Porzioni giganti e cibi ultraprocessati, ricchi di zuccheri, grassi e sale e ad alta intensità calorica: il cambiamento delle abitudini alimentari in corso riguarda la quantità e la tipologia di cibi assunti. Ad avere problemi di peso è un italiano su due. Ma anche nei paesi a basso e medio reddito l’obesità è in drammatico aumento e, con essa, le malattie non trasmissibili come ad esempio il diabete e le malattie cardiovascolari.

Oggi è sempre più chiaro che scegliere cosa mangiare non è una faccenda individuale. Produttori, distributori, commercianti, pubblicitari, ciascuno ha una parte di responsabilità se mangiamo tanto e male.

In particolare, l’Europa, nel suo piano d’azione per combattere l’obesità infantile, cui la Direzione Generale Salute tiene moltissimo, riconosce nell’industria alimentare un attore importante. Servono interventi incentivanti e disincentivanti rivolti a produttori, distributori e commercianti per sollecitare un maggior utilizzo di certi ingredienti a discapito di altri e anche una maggior trasparenza nell’etichettatura. Inoltre, sempre maggior attenzione viene posta alle comunicazioni rivolte ai più vulnerabili e influenzabili, i bambini. Urgono strategie rivolte alle compagnie pubblicitarie per regolare e limitare il marketingin tv e online diretto ai più piccoli.

Secondo le stime, di questo passo nel 2025 nel mondo 2,7 miliardi di persone saranno obese o sovrappeso, con un costo che raggiungerà i milleduecento miliardi di dollari. Tutto il mondo celebra oggi il «World Obesity Day» che sarà un’occasione per ribadire che «i traguardi che ci siamo prefissati saranno raggiunti solo con alcuni cambiamenti nella cosiddetta food chain, la catena di produzione del cibo» ha spiegato Jo Jewell dell’Ufficio Regionale per l’Europa dell’Oms nel suo intervento al Forum Europeo della Salute di Gastein.

Parla di «tempesta perfetta» Karen Fabbri, responsabile di Food 2030, iniziativa europea di ricerca e innovazione per la sicurezza alimentare e nutrizionale. «Per la produzione di cibo sono impiegate il 70% delle risorse globali di acqua e il 30% dell’energia. Entro il 2050 la popolazione mondiale raggiungerà i 9 miliardi e la richiesta di cibo salirà del 60%».
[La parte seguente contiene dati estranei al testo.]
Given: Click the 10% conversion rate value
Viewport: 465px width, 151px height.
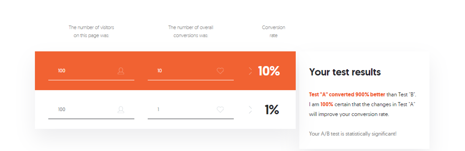Looking at the screenshot, I should [x=269, y=71].
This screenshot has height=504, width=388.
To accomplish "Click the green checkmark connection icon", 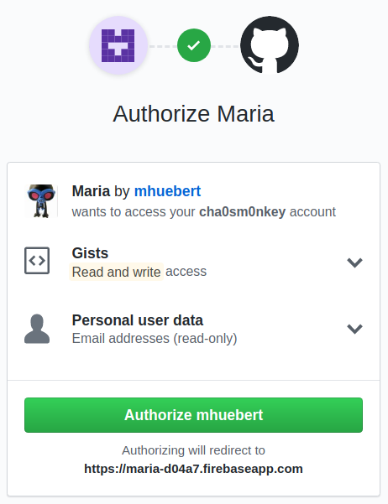I will 194,45.
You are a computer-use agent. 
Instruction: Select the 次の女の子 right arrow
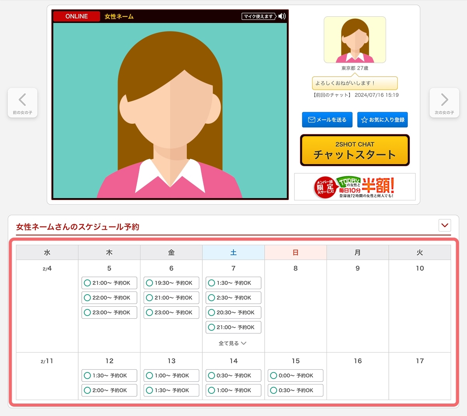pyautogui.click(x=444, y=103)
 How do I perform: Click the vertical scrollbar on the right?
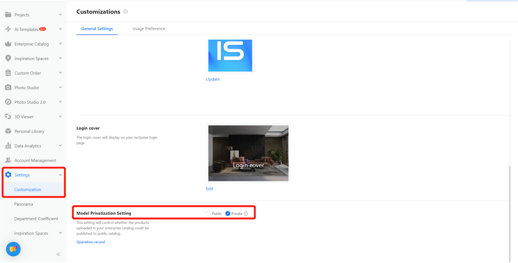pos(510,214)
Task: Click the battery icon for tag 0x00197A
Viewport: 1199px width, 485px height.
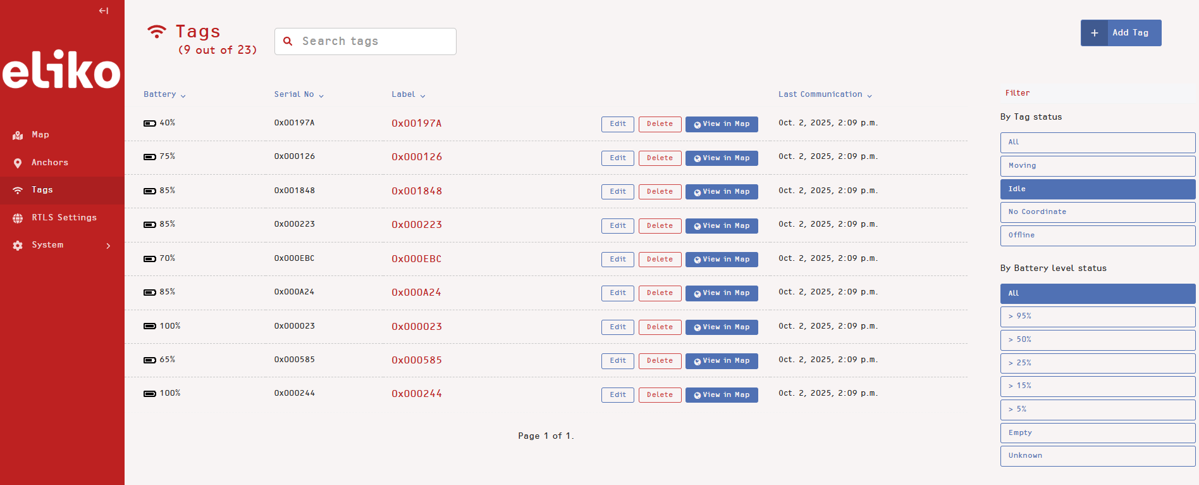Action: tap(150, 123)
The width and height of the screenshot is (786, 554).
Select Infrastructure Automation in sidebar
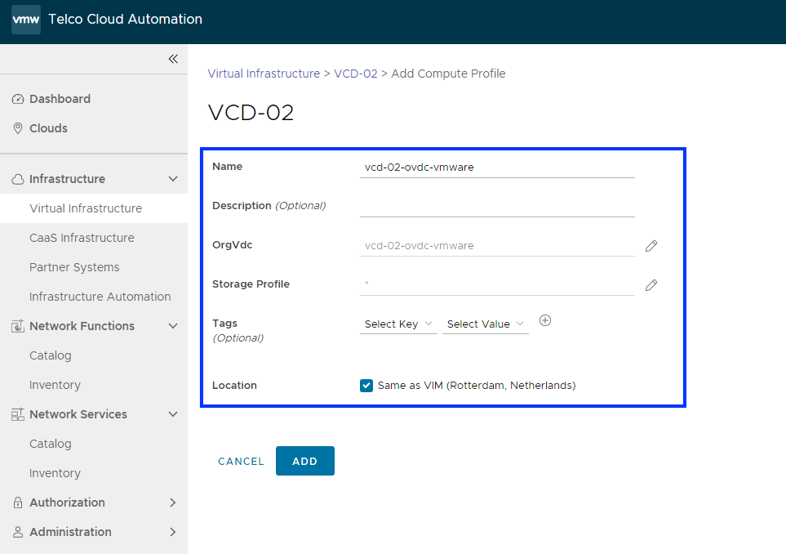[x=100, y=297]
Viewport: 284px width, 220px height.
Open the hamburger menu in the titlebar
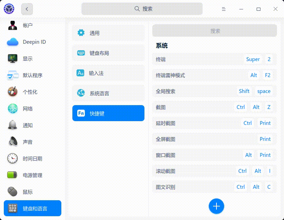tap(223, 9)
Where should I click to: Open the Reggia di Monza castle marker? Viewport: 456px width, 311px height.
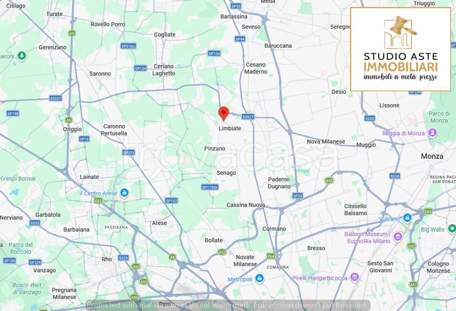(433, 133)
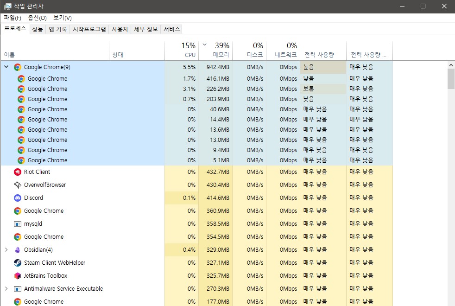Image resolution: width=455 pixels, height=306 pixels.
Task: Click the Riot Client process icon
Action: point(18,172)
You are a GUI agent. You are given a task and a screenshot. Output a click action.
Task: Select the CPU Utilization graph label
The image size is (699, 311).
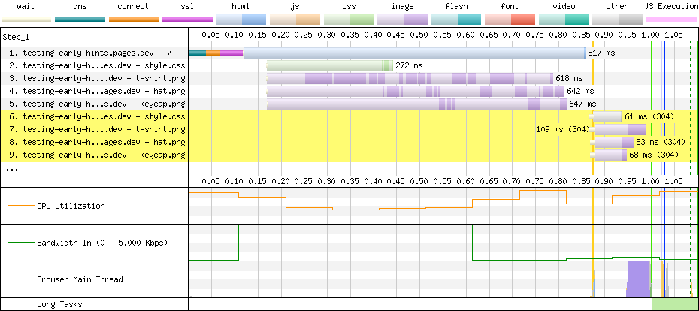click(x=71, y=206)
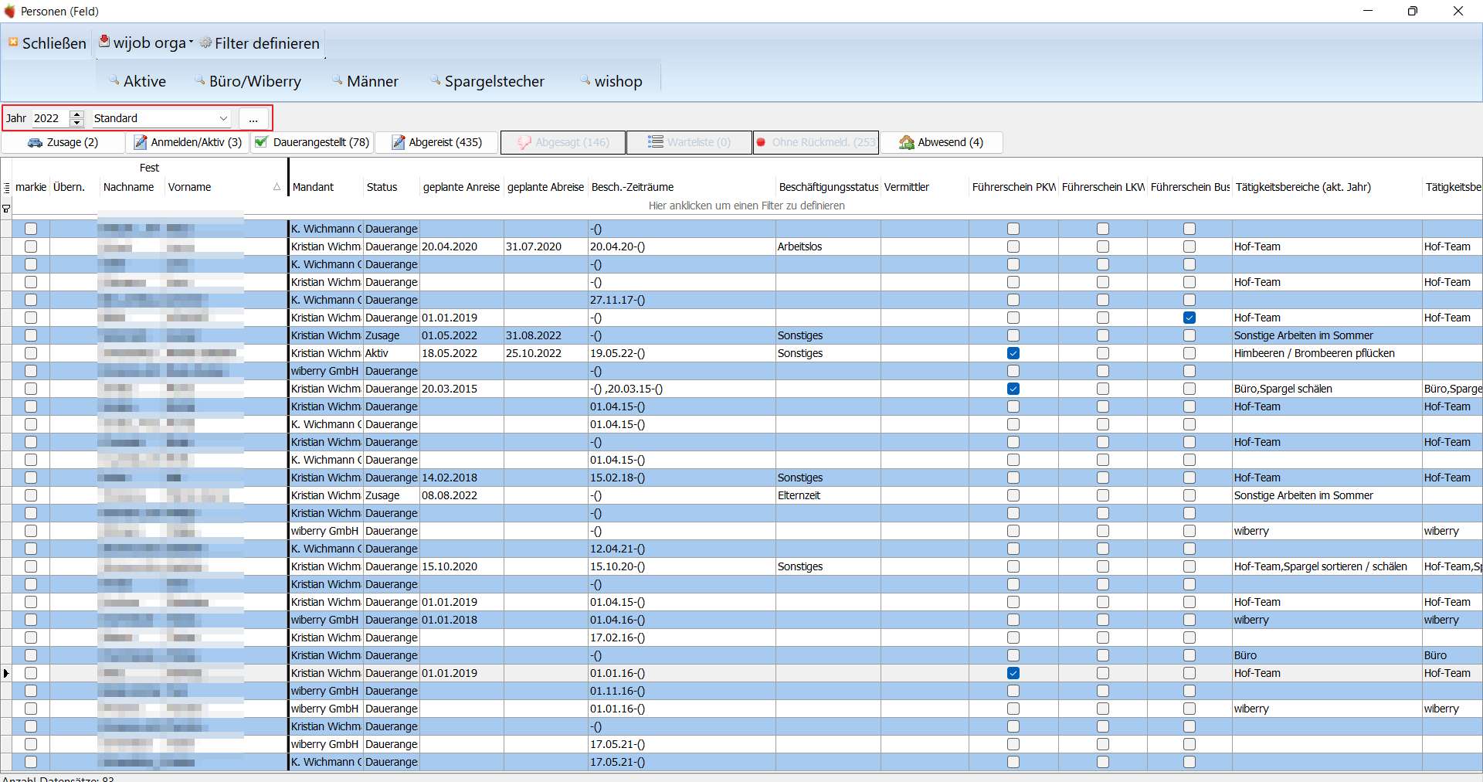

Le varie forme di malnutrizione, che includono tanto i 2 miliardi di obesi quanto i 795 milioni di persone sottopeso che ancora lottano contro la fame, costano l’11% del Pil mondiale. L’unico modo per risolverle, secondo la Fabbri, è quello di ripensare radicalmente la nostra alimentazione, fonti proteiche in particolare.

Per risolvere il problema cibo, di cui si tornerà a parlare nel World Food Day, il 16 ottobre prossimo, non è sufficiente concentrarsi sulla sfera squisitamente medica o sanitaria, ma bisogna coinvolgere e far collaborare tutti i settori coinvolti. Per Corinna Hawkes, direttrice del Centre for Food Policy della University of London City, «dal punto di vista della salute, la prima cosa da fare è chiara: rendere i cibi sani più disponibili, più appetibili e a prezzi più accessibili. Questo è un problema di equità». L’obiettivo è uno solo: rendere facili le scelte salutari.